La naturaleza no se mide con las bendiciones que nos da: montañas tupidas de verde con sombreros de nubes, costas azulosas llenas de vientos y manglares, llanuras y pueblos al pie de cerros de donde bajan lloviznas repentinas. Panamá nos sorprende con sus paisajes llenos de delicadas y frágiles curiosidades que en ocasiones se esconden, como protegiéndose de los devastadores estragos del progreso. Están frente a nosotros e intentan pasar desapercibidas, pintando de vida los rincones, como la casa de mis abuelos, en Chitré.

Recuerdo mis viajes hacia el interior del país. Abundantes árboles y flores adornando las casas y pueblos. La fiesta de matices de abril y junio, donde se destacaban las acacias amarillas y rosadas, las poncianas rojas, las lagerstroemias moradas, las jacarandas púrpuras y cierto framboyán florido reinando la soledad de algún llano.  Y, de diciembre a julio, las esquinas, cercas y muros se adornaban con las buganvillas o veraneras de los más extravagantes tonos.

Desde donde me dejaba el transporte, tenía que pasar por unos senderos llenos de vida. Arbustos de todo tipo, plantitas con flores diminutas, amarillas y blancas, tejiendo alfombras originales. Acostumbrado al monótono gris del concreto de la ciudad, no podía parpadear ni un segundo porque me perdería alguna de esas imágenes extraordinarias que podía tocar, oler y grabar en la memoria. El camino se llenaba de pétalos coloridos y de fragancias dulces y exquisitas.

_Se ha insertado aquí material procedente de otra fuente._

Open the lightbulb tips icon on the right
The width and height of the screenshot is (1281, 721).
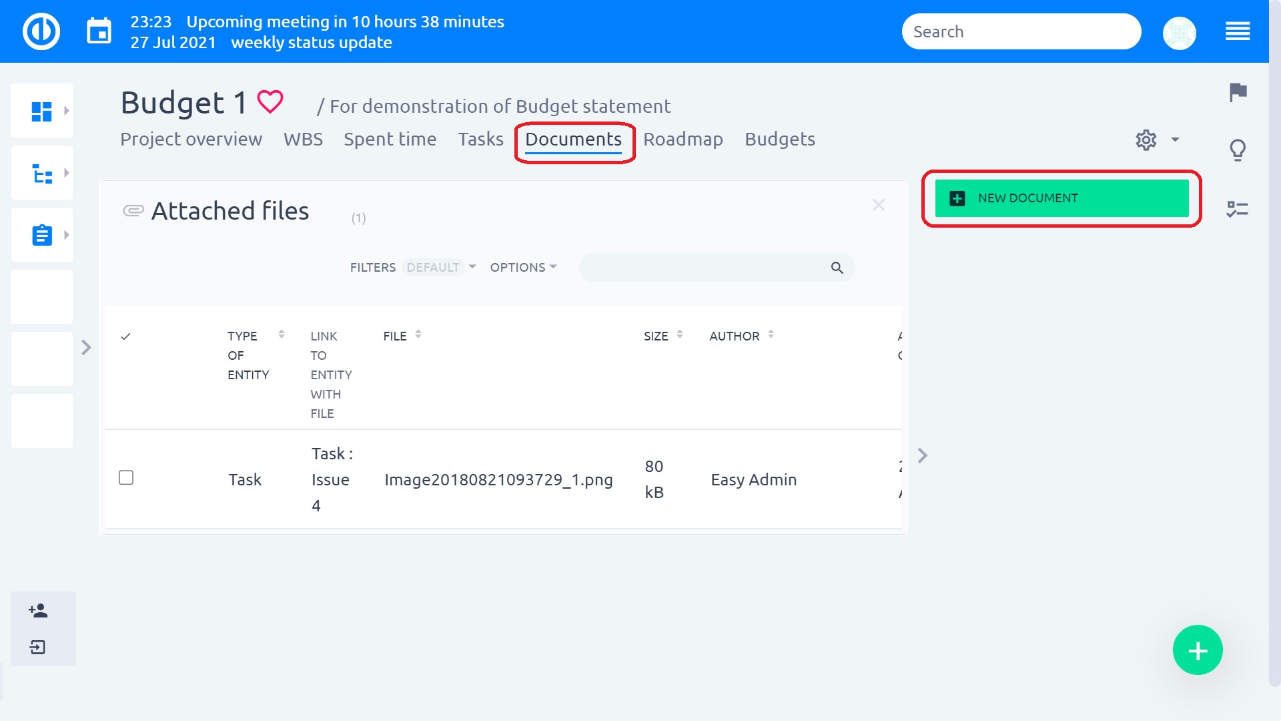tap(1238, 150)
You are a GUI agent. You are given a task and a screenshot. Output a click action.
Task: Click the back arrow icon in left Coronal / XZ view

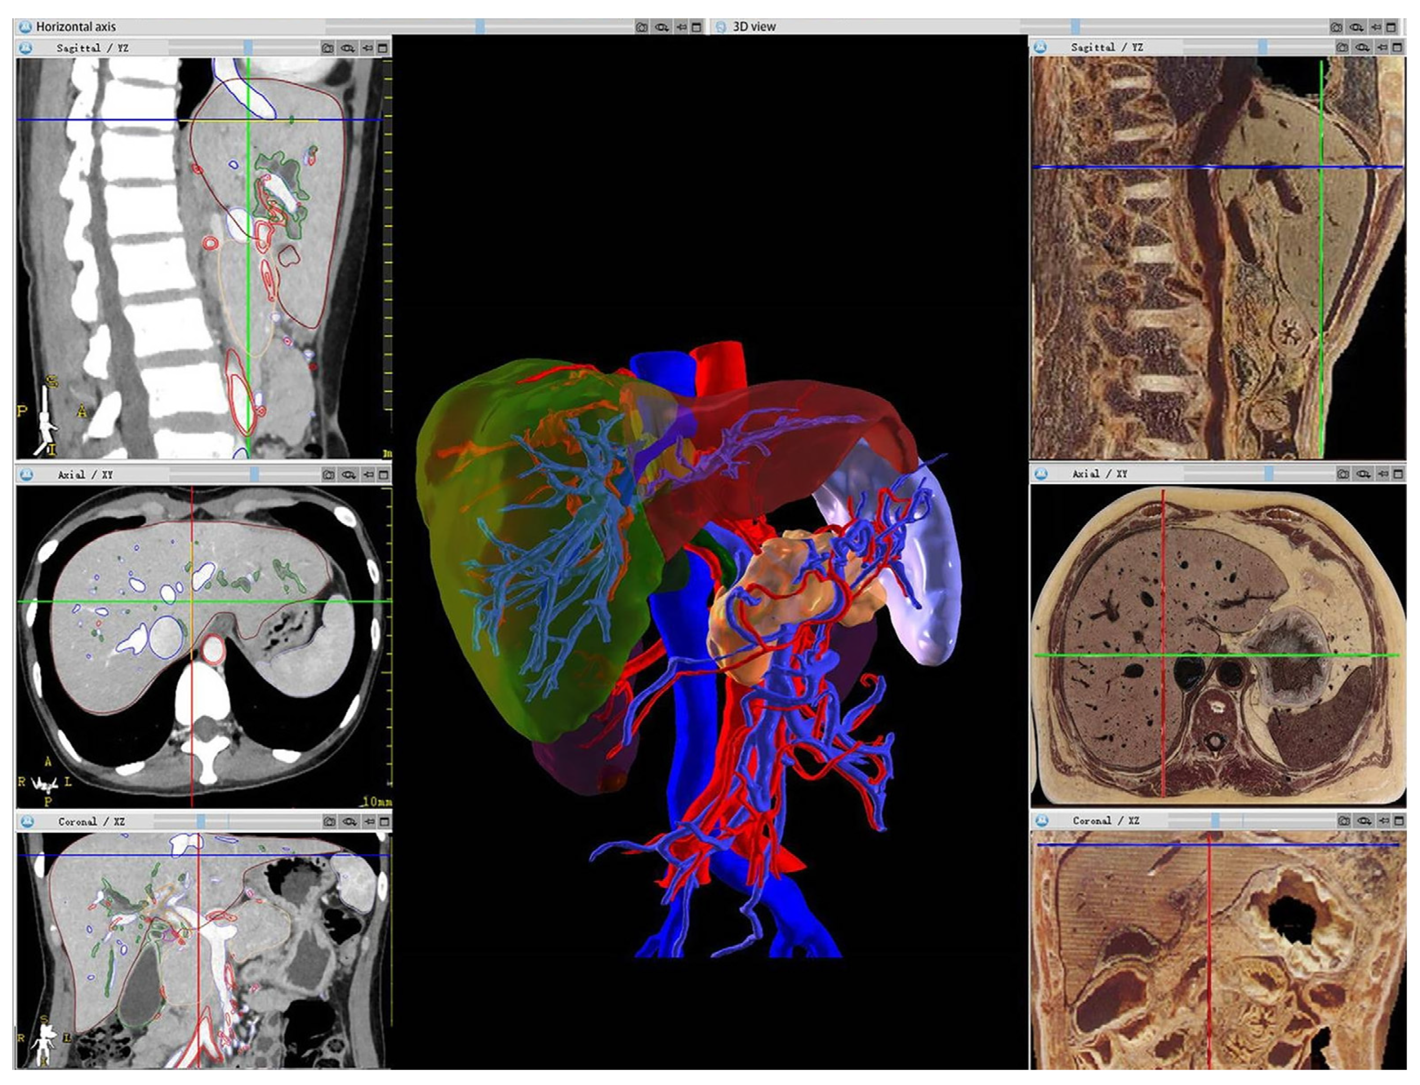369,822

A la entrada de la casa de mis abuelos había un árbol grande, simplón y con hojas siempre verdes, sin embargo tenía algo especial. Parado frente al árbol, miraba hacia arriba y sus hojas caían lentas desprendiendo su aroma. Me llenaba de tranquilidad, de sensación de libertad y paz.

La casa de mis abuelos parecía un jardín enorme. Me recibían flores rojas, moradas y azules; orquídeas y papos de diversas variedades y plantas con hojas manchadas de extraños diseños, formas y pigmentos.

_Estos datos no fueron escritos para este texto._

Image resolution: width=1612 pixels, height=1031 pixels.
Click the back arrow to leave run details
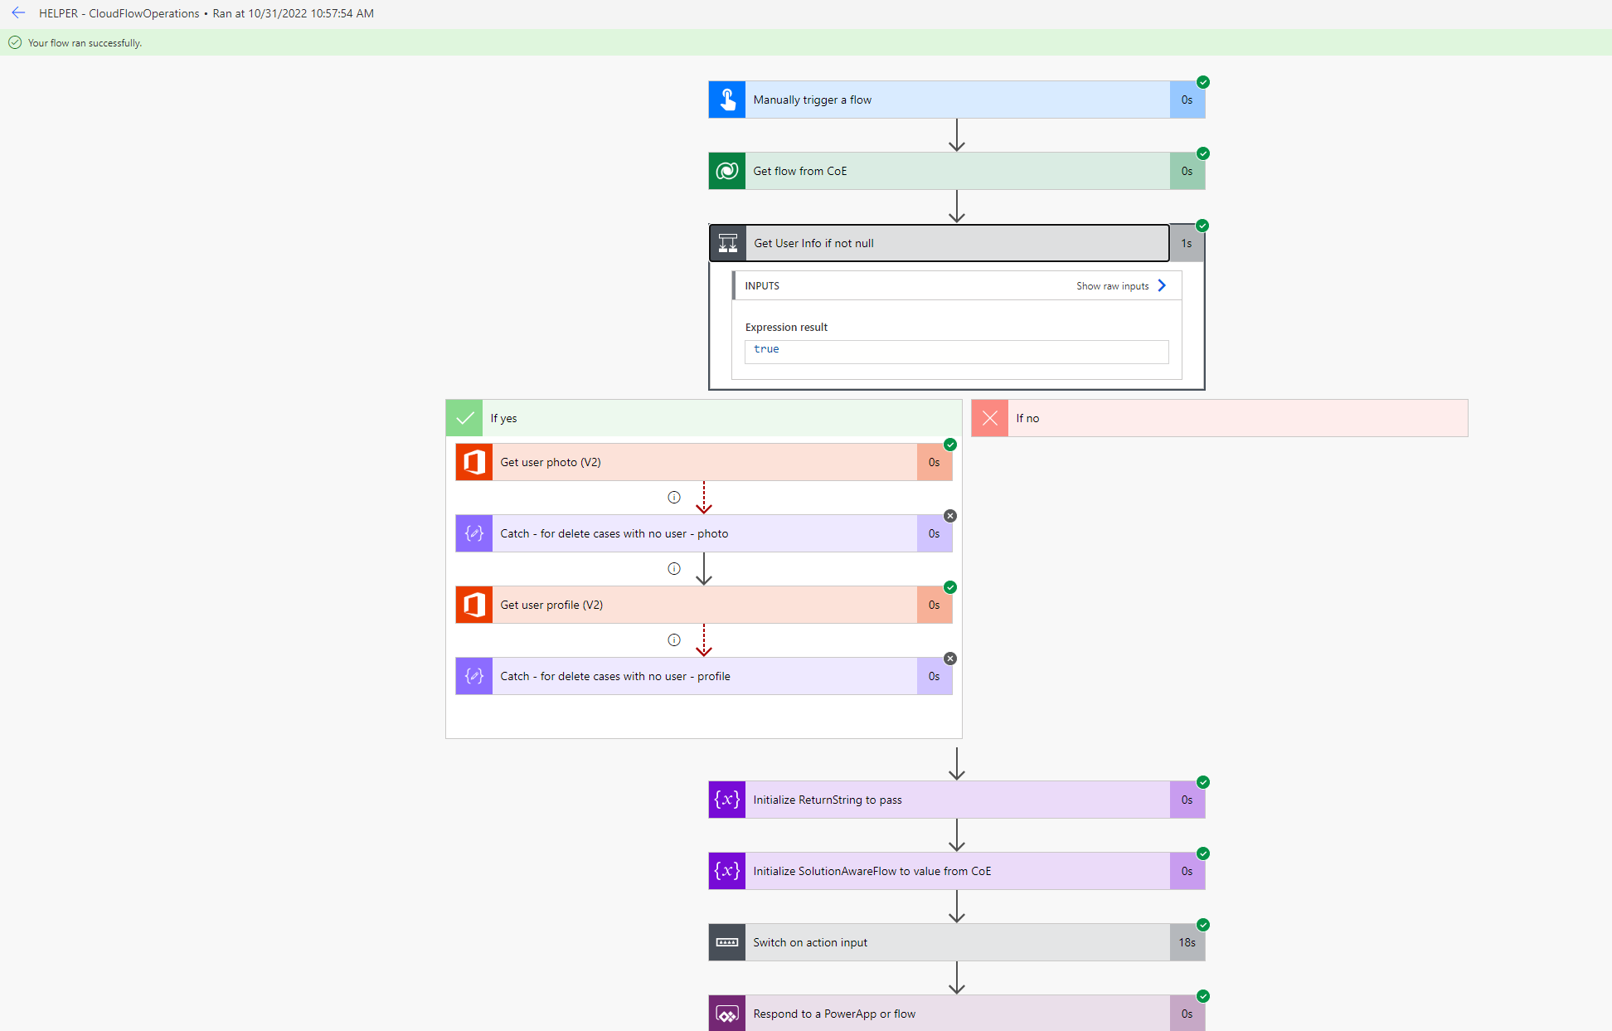(x=18, y=13)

Más adelante, otro árbol hacía de sus ramas como un techo para otras matas. Era curioso, en cada rincón pareciese que cada planta tenía su propio ecosistema funcionando en perfecta armonía. Daba la sensación de ver paisajes dentro de paisajes.

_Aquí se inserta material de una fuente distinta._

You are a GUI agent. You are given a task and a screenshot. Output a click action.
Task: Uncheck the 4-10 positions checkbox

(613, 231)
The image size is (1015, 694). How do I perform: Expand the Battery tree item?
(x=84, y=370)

Mi abuela acostumbraba llevarme de la mano para hablarme sobre sus plantas. Era delgada, dulce y cariñosa. Como si fuera poco, detrás de la casa guardaba macetas con plantitas, cactus regordetes llenos de “pullitas” y largas sábilas. Hacíamos el recorrido a su velocidad de persona mayor mientras me contaba de las plantas medicinales como saril, algarrobo, tilo, mastranto, entre muchas otras.

Durante aquellos días, recorría los rincones y pensaba en la paciencia de la naturaleza, reflejada, por ejemplo, en ese árbol de la entrada, regio y veterano; en lo tenaz que es la vegetación, que desde los detalles insignificantes se reconstruye. Estos paisajes pequeños se pueden encontrar en todas partes y no necesitan la mano del hombre para existir, se crean por sí solos. En cualquier espacio sombreado, estrecho y olvidado, solitario y húmedo existe una obra de arte natural. Basta con abrir bien los ojos para descubrirla en cualquier esquina, vereda, rincón o callejón. Está allí, discreta, esperando la oportunidad perfecta para seguir adornando cada pedacito de tierra.